Der «Koh-i-Noor» ist einer der grössten geschliffenen Diamanten der Welt. Derzeit liegt er im Tower of London. Dort dürfte er auch bleiben. Trotzdem kommt der Edelstein nicht zur Ruhe. Denn derzeit ist er Gegenstand einer politisch-diplomatischen Auseinandersetzung.
Der Diamant ist nämlich Teil jener Krone, mit der die britische «Queen Consort» Camilla Anfang Mai hätte gekrönt werden sollen. Inzwischen hat sich das Königshaus aber für eine andere Krone entschieden, die alte Queen Mary-Krone. Damit beugt es postkolonialen Protesten aus Indien vor.
Objekt der Begierde
Ministerpräsident Narendra Modi war unlängst inmitten schwieriger Wirtschaftsverhandlungen mit Grossbritannien auf den Koh-i-Noor zu sprechen gekommen: Falls die Queen Consort den Stein in ihrer Krone tragen würde, wäre dies eine schmerzhafte Erinnerung an die Kolonialzeit, hatte er gewarnt. Das kommt nicht von ungefähr.
Denn mit seinen gut 108 Karat und 21 Gramm ist der Koh-i-Noor nicht nur einer der grössten Diamanten der Welt. Um ihn ranken sich auch unzählige Legenden. Schon die indischen Götter hätten mit ihm gespielt und um ihn gestritten, so wie die Menschen bis heute.
Eine heikle Vergangenheit
Die datierte Geschichte des Koh-i-Noor beginnt im Jahr 1304. Damals soll ihn der Khan von Delhi dem Sultan von Malwah geklaut haben. Und so ging es weiter: Etliche Male wechselte der Stein seinen herrschaftlichen Besitzer.
Er schmückte abwechselnd die Häupter von Grossmogulen, Sultanen, Khanen und Schahs. Wanderte zwischen Persern, Indern und Afghanen hin und her. Später zierte der Diamant sogar den goldenen Pfauenthron in Delhi.
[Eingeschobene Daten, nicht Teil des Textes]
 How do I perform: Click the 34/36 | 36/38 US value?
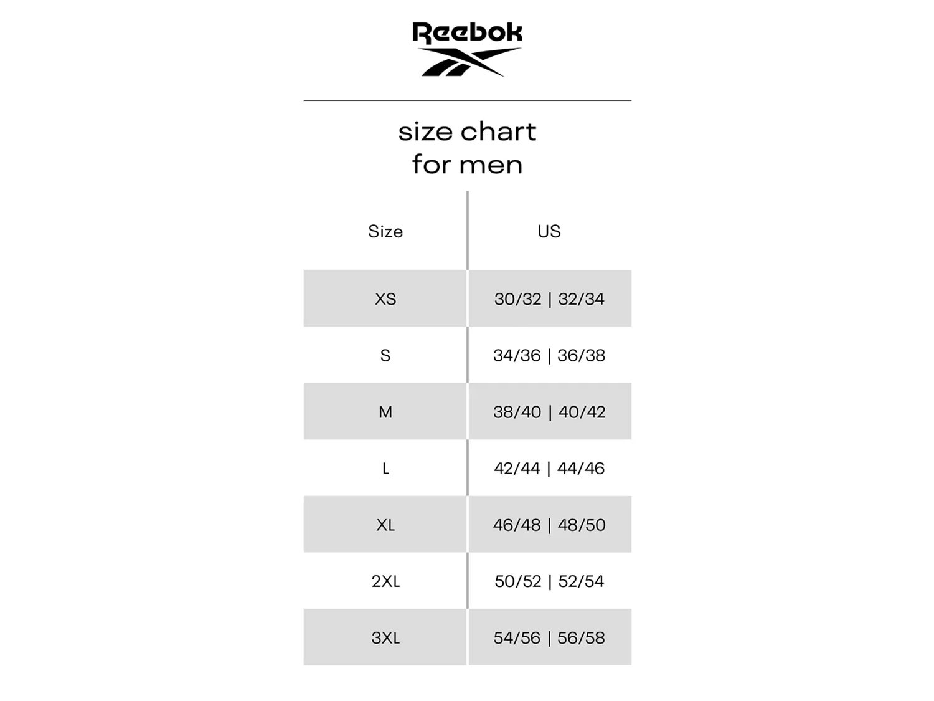point(549,355)
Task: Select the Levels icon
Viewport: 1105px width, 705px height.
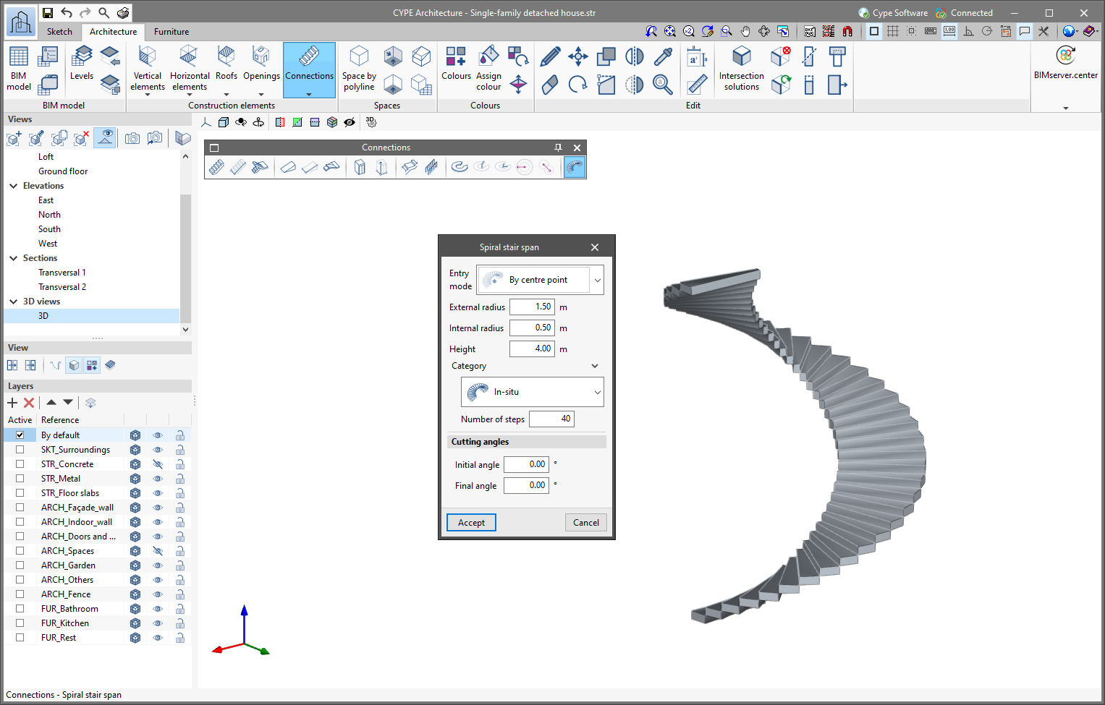Action: coord(82,63)
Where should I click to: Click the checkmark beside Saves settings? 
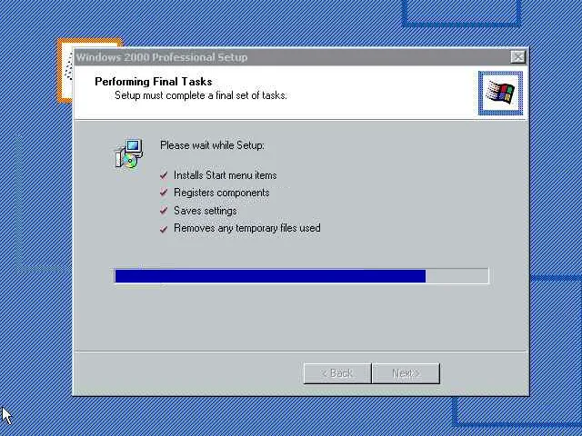(164, 211)
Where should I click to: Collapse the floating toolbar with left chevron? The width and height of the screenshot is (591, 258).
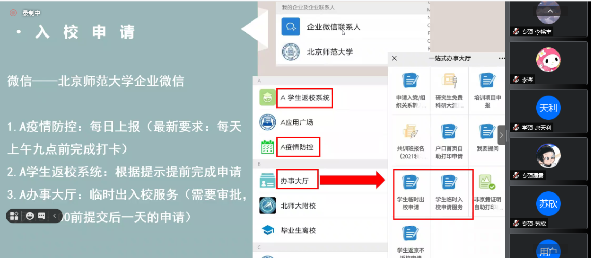[55, 216]
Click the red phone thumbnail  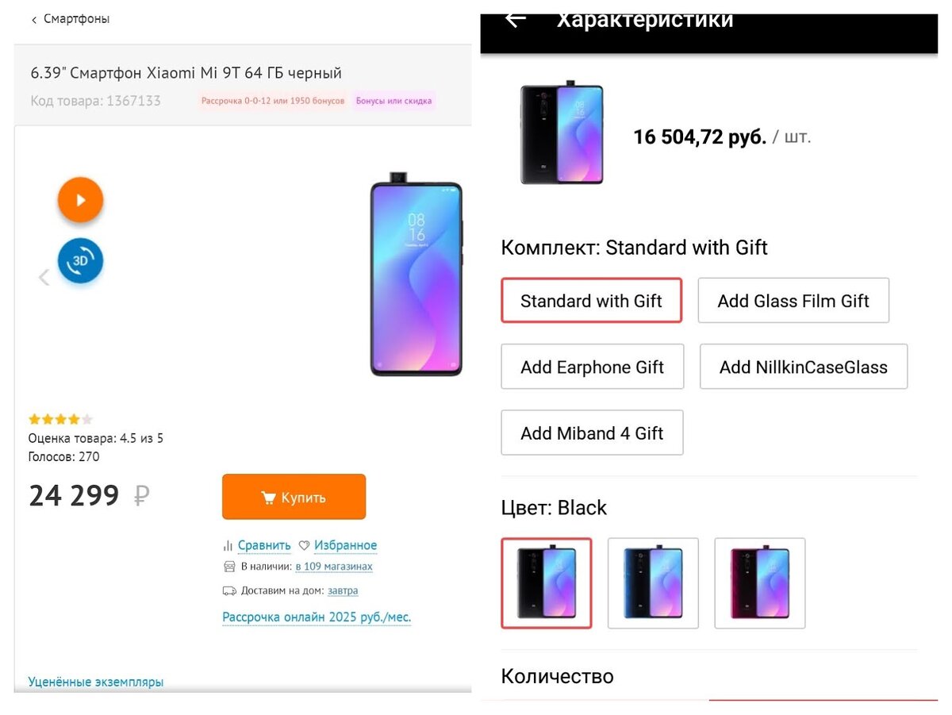758,582
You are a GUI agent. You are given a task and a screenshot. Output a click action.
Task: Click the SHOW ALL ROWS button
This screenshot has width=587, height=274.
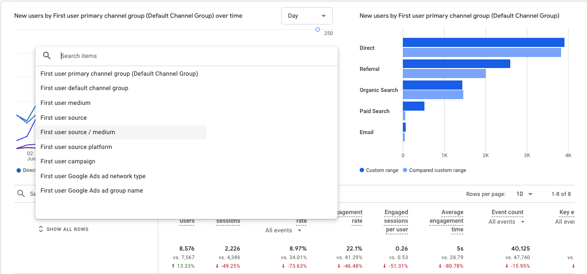(x=67, y=229)
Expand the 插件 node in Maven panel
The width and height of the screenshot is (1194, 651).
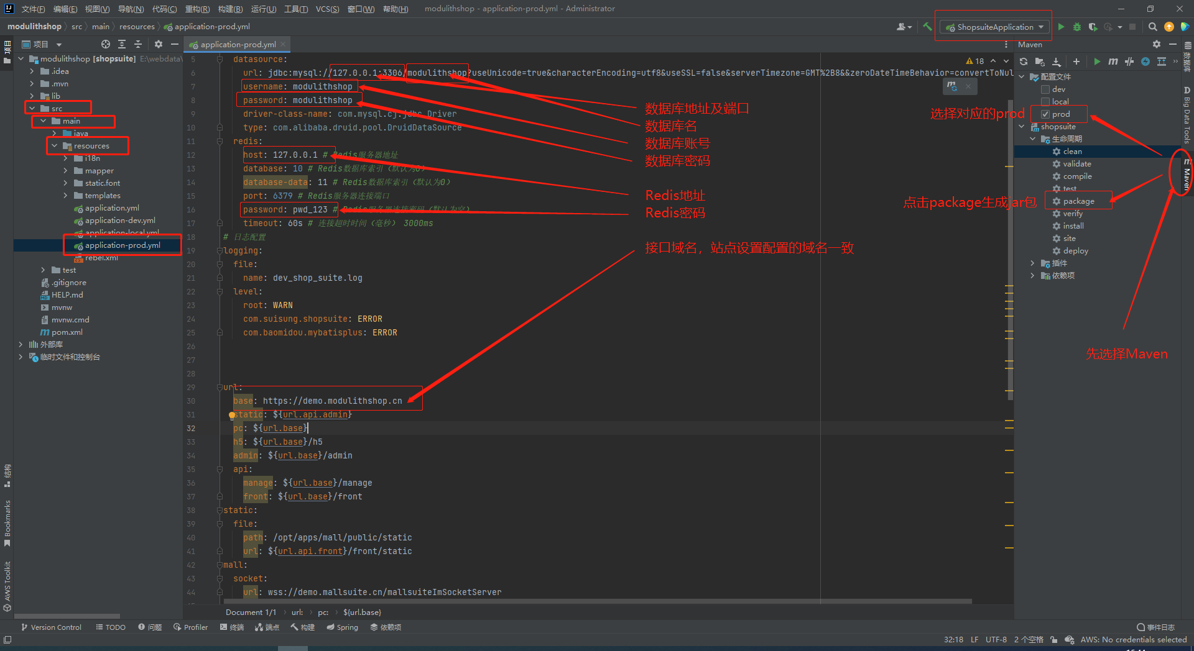coord(1033,263)
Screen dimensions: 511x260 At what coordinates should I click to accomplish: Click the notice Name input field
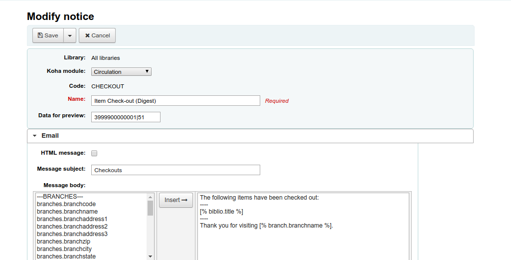tap(175, 101)
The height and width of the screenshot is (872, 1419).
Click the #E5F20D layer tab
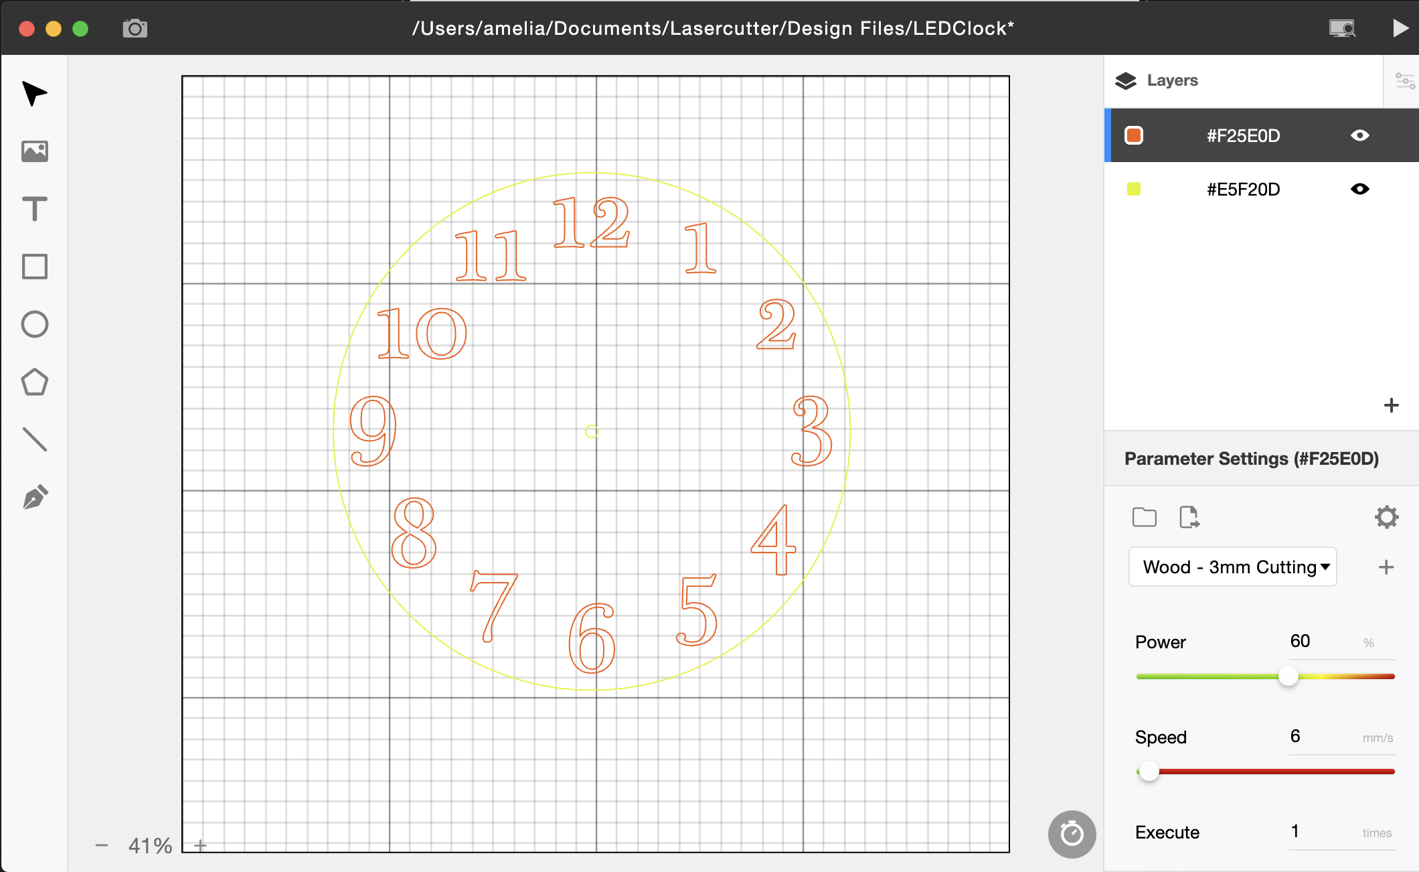tap(1244, 190)
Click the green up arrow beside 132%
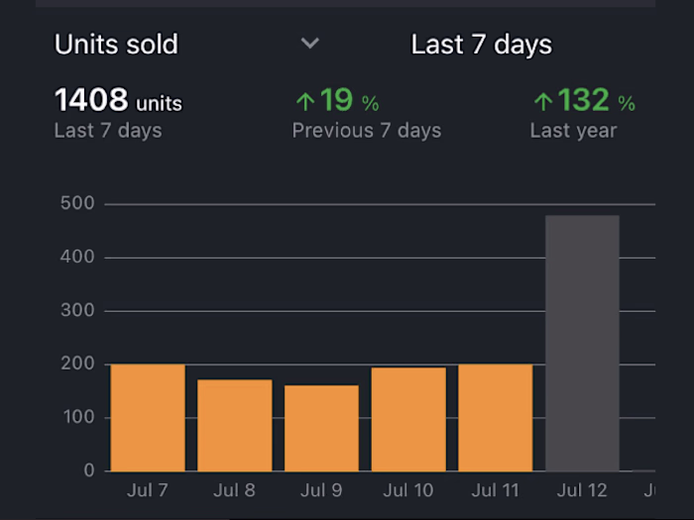The width and height of the screenshot is (694, 520). click(x=542, y=101)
Dort erbeuteten ihn die Perser und schleppten ihn samt Thron in ihre Heimat. Nach der Ermordung des persischen Schahs Mitte des 18. Jahrhunderts landete der Diamant in einer Schatzkammer im Pandschab.
1849 übernahmen die Briten dort die Macht und machten das Pandschab zu ihrer Kolonie. Das Machtsymbol Koh-i-Noor brachten sie ihrer Queen Victoria nach London.
Diese liess den Stein neu schleifen, weil er angeblich sein Feuer verloren hatte. Das kostete den Diamanten fast die Hälfte seiner Grösse: von 184 Karat blieben nur noch 108.
Später zierte er dann zwei Queen-Consort-Kronen: 1911 die Queen-Mary Krone und 1937 die Krone der Königinmutter Elisabeth.
Mehrere Länder erheben Anspruch
Deshalb läge es nahe, dass sich auch Queen Consort Camilla der Krone ihrer «Vorgängerin» bedienen würde, im Sinne des Recyclings. Das Königshaus hat sich für die Krönung King Charles’ III schliesslich der Nachhaltigkeit und Bescheidenheit verschrieben.
Indien möchte den Stein jedoch schon seit Jahrzehnten zurück haben. Iran, Afghanistan, Pakistan allerdings auch. Das Oberste Gericht Indiens lehnte es 2016 zwar ab, den Stein offiziell zurückzufordern. An seinem Anspruch darauf hält Indien aber fest.
Präzedenzfall befürchtet
Dass Queen Consort Camilla nun die alte Queen-Mary-Krone ohne den umstrittenen Stein tragen wird, ist daher eine diplomatisch kluge Entscheidung. Es bleibt jedoch unwahrscheinlich, dass das britische Königshaus auch nur einen einzigen Stein aus dem Tower of London zurückgibt – ganz gleich an wen.
Die Debatte um das British Museum London und seine Schätze aus aller Welt hat nämlich unlängst gezeigt, dass die Briten einen Dammbruch an Rückgabeforderungen fürchten. Leere Museen und ein leerer Tower of London? Das bleibt undenkbar.